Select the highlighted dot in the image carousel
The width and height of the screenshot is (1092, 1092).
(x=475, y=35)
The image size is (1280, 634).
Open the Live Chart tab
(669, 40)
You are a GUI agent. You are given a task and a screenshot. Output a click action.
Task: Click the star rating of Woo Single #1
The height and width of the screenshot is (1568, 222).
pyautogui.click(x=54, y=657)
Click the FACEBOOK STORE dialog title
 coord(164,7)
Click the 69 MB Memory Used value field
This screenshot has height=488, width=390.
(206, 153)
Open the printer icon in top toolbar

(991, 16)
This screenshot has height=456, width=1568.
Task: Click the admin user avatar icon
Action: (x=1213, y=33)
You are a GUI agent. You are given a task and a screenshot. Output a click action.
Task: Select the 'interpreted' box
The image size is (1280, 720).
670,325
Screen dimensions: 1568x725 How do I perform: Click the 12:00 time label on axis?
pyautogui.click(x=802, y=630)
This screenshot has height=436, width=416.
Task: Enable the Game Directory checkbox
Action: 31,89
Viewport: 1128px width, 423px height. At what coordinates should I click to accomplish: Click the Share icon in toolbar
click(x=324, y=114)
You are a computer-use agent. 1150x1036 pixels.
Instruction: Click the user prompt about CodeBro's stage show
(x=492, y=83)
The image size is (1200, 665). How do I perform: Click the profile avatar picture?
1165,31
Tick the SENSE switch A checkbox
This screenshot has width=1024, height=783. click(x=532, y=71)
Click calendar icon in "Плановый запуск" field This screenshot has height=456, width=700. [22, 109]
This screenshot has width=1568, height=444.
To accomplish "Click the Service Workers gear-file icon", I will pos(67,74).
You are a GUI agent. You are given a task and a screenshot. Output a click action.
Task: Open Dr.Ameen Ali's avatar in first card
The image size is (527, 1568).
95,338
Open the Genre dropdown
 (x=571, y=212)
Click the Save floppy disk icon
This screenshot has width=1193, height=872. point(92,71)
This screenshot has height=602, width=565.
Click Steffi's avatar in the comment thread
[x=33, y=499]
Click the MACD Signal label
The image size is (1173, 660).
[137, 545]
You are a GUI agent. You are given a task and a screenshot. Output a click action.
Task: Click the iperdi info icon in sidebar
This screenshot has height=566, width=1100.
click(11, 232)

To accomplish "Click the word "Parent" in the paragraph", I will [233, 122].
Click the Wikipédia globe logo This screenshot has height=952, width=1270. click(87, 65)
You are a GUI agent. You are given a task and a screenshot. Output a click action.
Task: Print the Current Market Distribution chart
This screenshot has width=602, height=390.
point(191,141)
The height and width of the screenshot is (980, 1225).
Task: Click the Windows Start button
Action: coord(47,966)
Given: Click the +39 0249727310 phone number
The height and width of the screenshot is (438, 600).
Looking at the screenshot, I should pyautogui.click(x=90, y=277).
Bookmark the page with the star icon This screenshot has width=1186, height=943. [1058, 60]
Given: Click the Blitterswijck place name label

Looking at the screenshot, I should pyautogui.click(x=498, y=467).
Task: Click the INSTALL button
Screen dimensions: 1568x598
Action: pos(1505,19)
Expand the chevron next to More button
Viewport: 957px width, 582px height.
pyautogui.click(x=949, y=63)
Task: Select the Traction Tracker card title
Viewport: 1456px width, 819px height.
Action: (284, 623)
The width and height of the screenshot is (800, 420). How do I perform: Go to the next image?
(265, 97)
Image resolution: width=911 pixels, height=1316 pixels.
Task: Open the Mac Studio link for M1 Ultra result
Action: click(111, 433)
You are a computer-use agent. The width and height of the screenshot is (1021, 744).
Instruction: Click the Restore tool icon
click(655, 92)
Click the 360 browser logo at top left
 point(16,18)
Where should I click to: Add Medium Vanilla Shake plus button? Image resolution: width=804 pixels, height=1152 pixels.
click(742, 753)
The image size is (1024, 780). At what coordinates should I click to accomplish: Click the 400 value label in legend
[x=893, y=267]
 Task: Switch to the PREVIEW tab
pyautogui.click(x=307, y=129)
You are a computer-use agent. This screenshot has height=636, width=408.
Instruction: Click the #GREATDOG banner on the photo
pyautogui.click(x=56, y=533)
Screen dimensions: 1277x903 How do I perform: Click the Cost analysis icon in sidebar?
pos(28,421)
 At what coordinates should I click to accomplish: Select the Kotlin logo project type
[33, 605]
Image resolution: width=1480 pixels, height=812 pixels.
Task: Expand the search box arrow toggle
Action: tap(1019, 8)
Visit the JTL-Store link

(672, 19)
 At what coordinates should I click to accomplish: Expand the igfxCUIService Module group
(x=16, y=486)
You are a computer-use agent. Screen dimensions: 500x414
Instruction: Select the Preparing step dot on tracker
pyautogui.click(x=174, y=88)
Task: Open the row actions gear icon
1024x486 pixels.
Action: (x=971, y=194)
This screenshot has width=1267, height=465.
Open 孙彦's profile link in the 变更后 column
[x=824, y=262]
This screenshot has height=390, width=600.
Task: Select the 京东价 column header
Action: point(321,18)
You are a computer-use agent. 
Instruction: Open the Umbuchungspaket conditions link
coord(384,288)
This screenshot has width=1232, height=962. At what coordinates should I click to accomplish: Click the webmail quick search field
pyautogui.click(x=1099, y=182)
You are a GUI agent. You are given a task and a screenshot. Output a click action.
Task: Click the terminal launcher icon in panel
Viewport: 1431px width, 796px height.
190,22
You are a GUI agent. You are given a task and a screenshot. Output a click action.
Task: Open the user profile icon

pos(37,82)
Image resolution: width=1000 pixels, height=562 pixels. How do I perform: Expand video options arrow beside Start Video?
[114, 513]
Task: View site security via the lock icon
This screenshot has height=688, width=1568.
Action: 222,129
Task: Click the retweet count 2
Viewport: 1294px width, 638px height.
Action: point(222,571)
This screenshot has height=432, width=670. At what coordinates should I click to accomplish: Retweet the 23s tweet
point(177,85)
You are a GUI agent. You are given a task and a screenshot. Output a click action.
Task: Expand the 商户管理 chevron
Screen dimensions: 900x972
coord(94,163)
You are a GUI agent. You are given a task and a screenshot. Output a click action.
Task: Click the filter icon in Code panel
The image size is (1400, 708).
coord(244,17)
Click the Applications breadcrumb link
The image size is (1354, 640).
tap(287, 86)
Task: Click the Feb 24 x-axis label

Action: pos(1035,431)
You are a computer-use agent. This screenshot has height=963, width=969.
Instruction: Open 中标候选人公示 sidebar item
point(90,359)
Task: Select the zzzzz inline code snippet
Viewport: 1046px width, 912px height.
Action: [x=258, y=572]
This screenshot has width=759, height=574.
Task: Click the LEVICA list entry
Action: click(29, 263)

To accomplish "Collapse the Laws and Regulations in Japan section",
--------------------------------------------------
» **Aim of the task**
Scan the records for lines that hold "panel", and reproduce each one you find.

» **Result**
Task: Click the terminal launcher icon in panel
Task: Click the filter icon in Code panel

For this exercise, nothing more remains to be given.